13/04/2017
Dados inéditos obtidos pelo GLOBO com companhias públicas de limpeza mostram que as maiores cidades brasileiras estão engatinhando na reciclagem de seu lixo, apesar de todas terem metas para crescimento nos próximos anos. No Rio, apenas 1,9% de todo o lixo produzido na cidade é destinado à reciclagem; em São Paulo, a proporção é de 2,5%. No Distrito Federal, que tem Brasília, a terceira maior cidade brasileira segundo dados do Instituto Brasileiro de Geografia e Estatística (IBGE), cerca de 5,9% do lixo total passam pela coleta seletiva. Estudos mostram que uma cidade tem, em média, de 30% a 40% de seus resíduos com potencial para a reciclagem.
Há ainda outro indicador de que o ciclo não está funcionando a todo vapor: a ociosidade nas centrais de triagem (CTs), locais normalmente conduzidos por cooperativas onde, de fato, a reciclagem acontece. No Rio, as duas centrais de triagem que recebem resíduos — além de outras 24 cooperativas, cujos dados, porém, não são centralizados pela prefeitura — processaram em janeiro cerca de 25% do volume que têm capacidade para reciclar.
A CT de Bangu pode reciclar 30 toneladas por dia, mas recebeu 5,67 toneladas diárias em janeiro, volume abaixo da média dos últimos seis meses, de 6,16 toneladas. Já a CT de Irajá tem capacidade para reciclar 20 toneladas, mas recebeu apenas 6,29 toneladas em janeiro — também abaixo da média para o semestre, de 6,59 toneladas. A estrutura de ambas CTs foi construída com financiamento que contou com verbas do Banco Nacional de Desenvolvimento Econômico e Social (BNDES).
Segundo a Companhia Municipal de Limpeza Urbana (Comlurb), a reciclagem chega hoje a 113 dos 160 bairros do Rio de Janeiro, através da coleta seletiva porta-a-porta, em dias alternados da coleta domiciliar. Para tal coleta, são mobilizados 13 caminhões — que tiveram suas rotas alteradas, segundo a Comlurb, para otimizar a coleta e fazer frente à ociosidade decorrente do pouco material disponibilizado pela população.

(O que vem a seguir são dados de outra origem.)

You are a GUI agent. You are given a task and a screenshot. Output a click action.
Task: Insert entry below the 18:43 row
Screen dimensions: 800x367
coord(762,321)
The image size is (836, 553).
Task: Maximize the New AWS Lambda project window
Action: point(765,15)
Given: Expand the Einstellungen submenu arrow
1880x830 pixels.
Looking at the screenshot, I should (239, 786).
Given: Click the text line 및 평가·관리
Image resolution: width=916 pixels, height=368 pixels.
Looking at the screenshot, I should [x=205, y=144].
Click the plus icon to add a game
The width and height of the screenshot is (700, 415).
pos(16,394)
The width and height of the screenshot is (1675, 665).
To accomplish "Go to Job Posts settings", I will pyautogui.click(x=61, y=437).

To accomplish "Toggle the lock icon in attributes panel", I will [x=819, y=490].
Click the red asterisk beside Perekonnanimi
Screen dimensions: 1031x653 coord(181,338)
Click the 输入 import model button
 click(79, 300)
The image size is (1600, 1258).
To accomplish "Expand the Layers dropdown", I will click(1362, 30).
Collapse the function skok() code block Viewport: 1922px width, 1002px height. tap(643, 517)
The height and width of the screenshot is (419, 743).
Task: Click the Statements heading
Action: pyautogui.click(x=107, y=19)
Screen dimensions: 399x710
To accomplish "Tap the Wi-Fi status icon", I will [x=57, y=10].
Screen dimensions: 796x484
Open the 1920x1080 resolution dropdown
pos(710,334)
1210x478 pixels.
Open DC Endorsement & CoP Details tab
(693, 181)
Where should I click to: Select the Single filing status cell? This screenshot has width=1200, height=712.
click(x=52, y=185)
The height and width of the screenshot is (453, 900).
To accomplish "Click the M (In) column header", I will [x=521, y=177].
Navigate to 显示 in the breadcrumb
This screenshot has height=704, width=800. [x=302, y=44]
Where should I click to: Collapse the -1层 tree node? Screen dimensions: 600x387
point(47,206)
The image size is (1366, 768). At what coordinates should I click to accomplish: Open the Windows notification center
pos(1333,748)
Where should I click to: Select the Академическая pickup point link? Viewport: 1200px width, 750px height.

Presidente da cooperativa Coopfuturo, que opera na CT de Irajá, Evelin de Brito atribui a ociosidade também a uma diminuição no número de caminhões destinados à coleta seletiva. A Comlurb reconheceu que houve uma diminuição em 2017, sem no entanto especificar números. “Houve uma pequena redução da frota sem perda no sistema de coleta, pois os roteiros foram otimizados para que os caminhões façam a cobertura total até completar a carga”, afirmou a companhia em nota.